OE : Le cinéma espagnol est mis à l’honneur cette année au BIFFF, comment expliquez-vous le succès incroyable de ce cinéma ces dernières années et son ascension fracassante tant au niveau des films que des séries ?

AM : Nous sommes plus libres dans notre cinéma. Il y a beaucoup de talents en Espagne et de grands professionnels et je pense que nous apportons une autre manière de voir les choses et de voir le cinéma que les Etats-Unis par exemple. Toujours avec une qualité de cinéma très haute et très complète.

JD : Il faut aussi dire que l’anglais n’est plus la seule langue véhiculaire pour le cinéma international. Aujourd’hui, les spectateurs sont aussi habitués à voir des films dans d’autres langues. En français, en espagnols ou dans d’autres langues. C’est quelque chose qui a beaucoup évolué sur ces dernières années.

OE : Il y a beaucoup de genres différents dans un festival comme le BIFFF mais quel genre vous plait le plus ?

JD : J’ai un faible pour les thrillers psychologiques. C’est un genre qui me plait beaucoup. J’aime beaucoup les films terrifiants comme Shining, plus que les films d’horreur. J’aime bien le fantastique aussi mais je ne suis pas un grand fan. Mais je suis aussi un grand fan des films Alien.

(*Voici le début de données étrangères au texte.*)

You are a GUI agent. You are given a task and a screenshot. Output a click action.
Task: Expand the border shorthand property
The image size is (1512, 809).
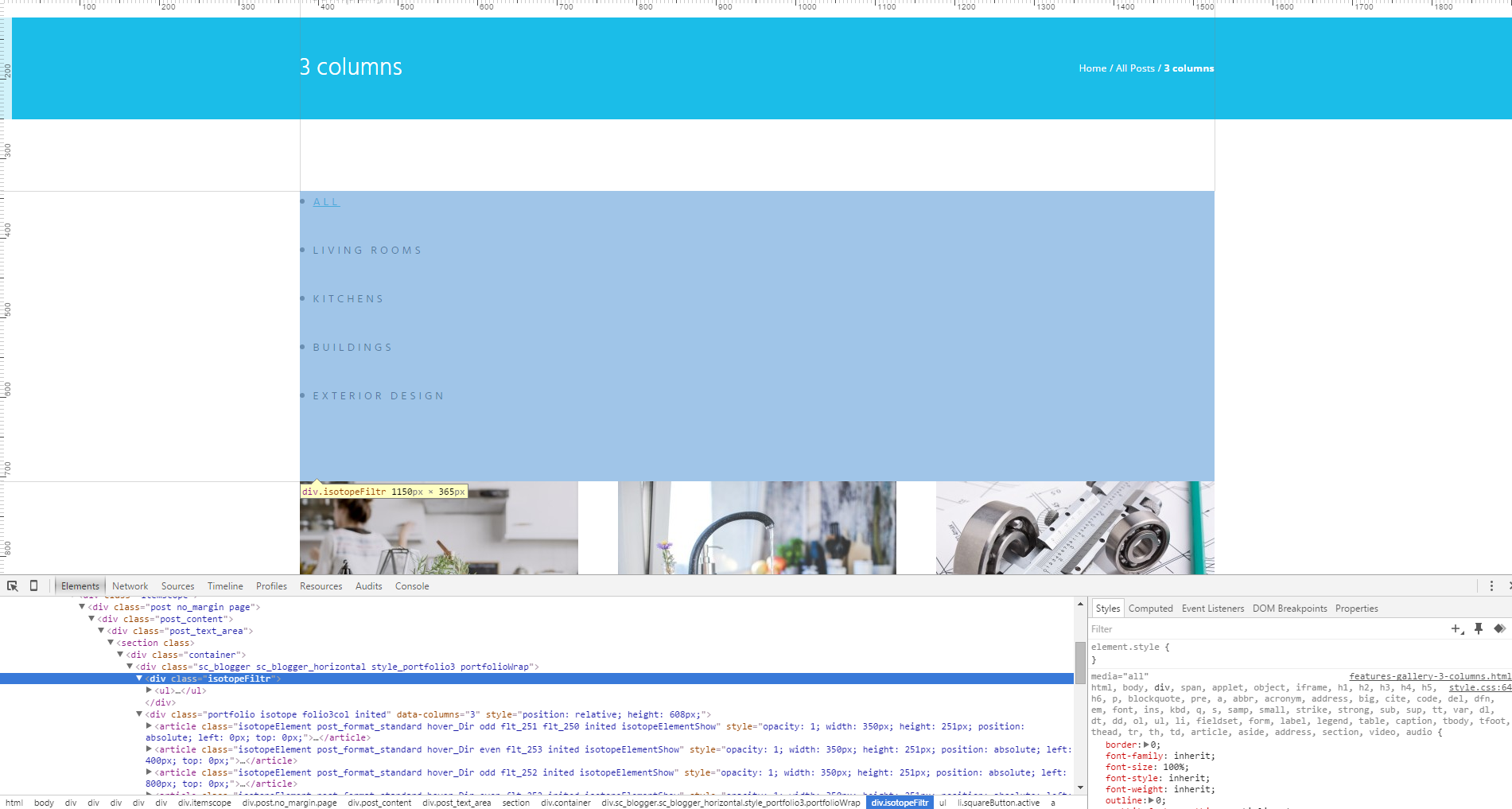pos(1146,745)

AM : De mon côté j’aime beaucoup le pouvoir qu’un film peut avoir sur le public mais le genre qui me plaît peut-être le moins c’est celui des films d’épouvante mais j’aime beaucoup la capacité de suggestion que certains peuvent avoir. Ma famille tenait un vidéo-club et nous avions donc souvent des films à la maison et E.T. est un des premiers films qui m’a marqué quand j’étais enfant.

OE : Pourquoi le public devrait-il aller voir Lost&Found ?

JD : Car c’est un film qui mélange un cinéma d’aventure et d’émotion avec des personnages forts et parce que la thématique, le message du film fait réfléchir.

AM : Et puis il y a un Alvaro Morte incroyable (les deux rient).